The iPhone Xr keeps the same form factor—hello, notch—that last year's iPhone X introduced, but bulks the display up to a 6.1-inch diagonal. But while the screen size exceeds that of the iPhone 8 Plus, losing the home button means it fits in a smaller form factor. It's the middle child, size-wise, of the 2018 iPhone family. The Xs will keep last year's the 5.8-inch screen size, and the Xs Max offers an aggressive 6.5-inch display. But the Xr's most notable feature for many will be its price: Apple will offer it starting at $749, a good $250 less than the Xs entry point.
That (relative) affordability comes from skipping out on a few, but not all, of the upgrades found in this year's more expensive models. Where the Xs and Xs Max have glossy OLED displays, the Xr sticks with LCD. Apple calls the display tech "Liquid Retina," with 326 pixels per inch—1.4 million pixels in all. That lags the more densely packed iPhone Xs and Xs Max, but should still look smooth to the naked eye. It also supports the True Tone technology that Apple introduced in 2016, which is a fancy way of saying it has solid color accuracy, bright whites, and inky blacks. And it supports tap-to-wake, for when you want your knuckles to do the talking. It lacks, though, 3D Touch, the layer of iOS interaction in which how firmly you press the display dictates actions. Chances are, you won't miss it.
The iPhone Xr opts for a single camera, rather than dual lenses, but at least you're still getting the same 12-megapixel sensor as the top-tier iPhone models. It also benefits from all of the software-based improvements that Apple introduced this year, including the ability to adjust depth of field after the photo has been taken. Apple appears not to have skimped on the front-facing camera technology; it has the same True Depth system, which means the iPhone Xr supports Face ID.
As for the case, it's made of "7000 series aerospace grade aluminum" rather than stainless steel. But what it lacks in polish it makes up for in liveliness: The iPhone Xr comes in white, black, blue, coral, yellow, and red. You can get it in 64GB, 128GB, or 256GB storage sizes; there's no 512GB option here, like you'll find on the Xs and Xs Max.
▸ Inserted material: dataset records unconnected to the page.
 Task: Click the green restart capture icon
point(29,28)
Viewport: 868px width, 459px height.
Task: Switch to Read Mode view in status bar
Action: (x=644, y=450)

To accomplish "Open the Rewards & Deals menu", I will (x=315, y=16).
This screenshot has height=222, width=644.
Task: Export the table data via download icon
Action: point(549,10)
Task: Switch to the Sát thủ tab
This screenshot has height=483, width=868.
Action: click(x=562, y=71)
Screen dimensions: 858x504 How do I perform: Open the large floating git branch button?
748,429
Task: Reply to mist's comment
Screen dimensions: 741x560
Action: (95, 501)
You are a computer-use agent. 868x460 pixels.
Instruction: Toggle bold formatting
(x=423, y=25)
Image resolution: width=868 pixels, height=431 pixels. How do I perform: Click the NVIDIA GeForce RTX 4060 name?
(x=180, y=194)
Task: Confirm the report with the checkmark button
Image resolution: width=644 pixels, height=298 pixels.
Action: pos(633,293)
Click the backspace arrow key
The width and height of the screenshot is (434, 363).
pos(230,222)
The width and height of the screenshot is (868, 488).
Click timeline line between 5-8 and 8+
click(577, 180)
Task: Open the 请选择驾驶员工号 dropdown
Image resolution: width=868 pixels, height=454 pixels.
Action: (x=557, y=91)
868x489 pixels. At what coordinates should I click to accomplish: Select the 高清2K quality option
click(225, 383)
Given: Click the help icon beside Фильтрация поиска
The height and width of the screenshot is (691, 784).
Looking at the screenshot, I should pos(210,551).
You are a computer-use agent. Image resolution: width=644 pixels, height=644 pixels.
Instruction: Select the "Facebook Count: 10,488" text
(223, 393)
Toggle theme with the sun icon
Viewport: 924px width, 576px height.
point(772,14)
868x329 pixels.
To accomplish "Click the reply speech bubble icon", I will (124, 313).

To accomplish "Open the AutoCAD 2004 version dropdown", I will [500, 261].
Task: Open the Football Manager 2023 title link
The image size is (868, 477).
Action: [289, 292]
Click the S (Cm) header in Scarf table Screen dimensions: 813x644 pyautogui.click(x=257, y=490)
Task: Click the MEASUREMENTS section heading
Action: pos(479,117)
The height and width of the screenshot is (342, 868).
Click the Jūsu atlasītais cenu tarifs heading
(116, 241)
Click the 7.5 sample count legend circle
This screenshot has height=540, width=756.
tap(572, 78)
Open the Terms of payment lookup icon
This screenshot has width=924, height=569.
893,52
But otherwise, you're not really missing out on much. Perhaps most importantly, the iPhone Xr comes with the same A12 Bionic chip that graces its more expensive cousins, meaning you get the same computational might. And despite the smaller physical form, it can squeak out up to 90 minutes more battery life than the iPhone 8 Plus.
The iPhone Xr still isn't anywhere near as cheap as the slate of high-quality, affordable Android phones that have flooded the market in recent years, particularly from Chinese manufacturers like OnePlus and Huawei. But it's more helpful to compare, well, Apples to Apples. Sticking with iOS still isn't cheap by any stretch of the imagination, but you the iPhone Xr at least maintains a price floor that feels something close to reasonable.
One last quick note: Media reports have indicated that the Xr might be in limited supply at launch. At the very least, the availability has been pushed back; it goes on sale on October 19, and will ship a week later, in unknown quantity. So if you've got your eye on a iPhone that's not too big, not too small, comes in a rainbow of colors and won't cost four figures—at least, the base model won't—you might want to order soon.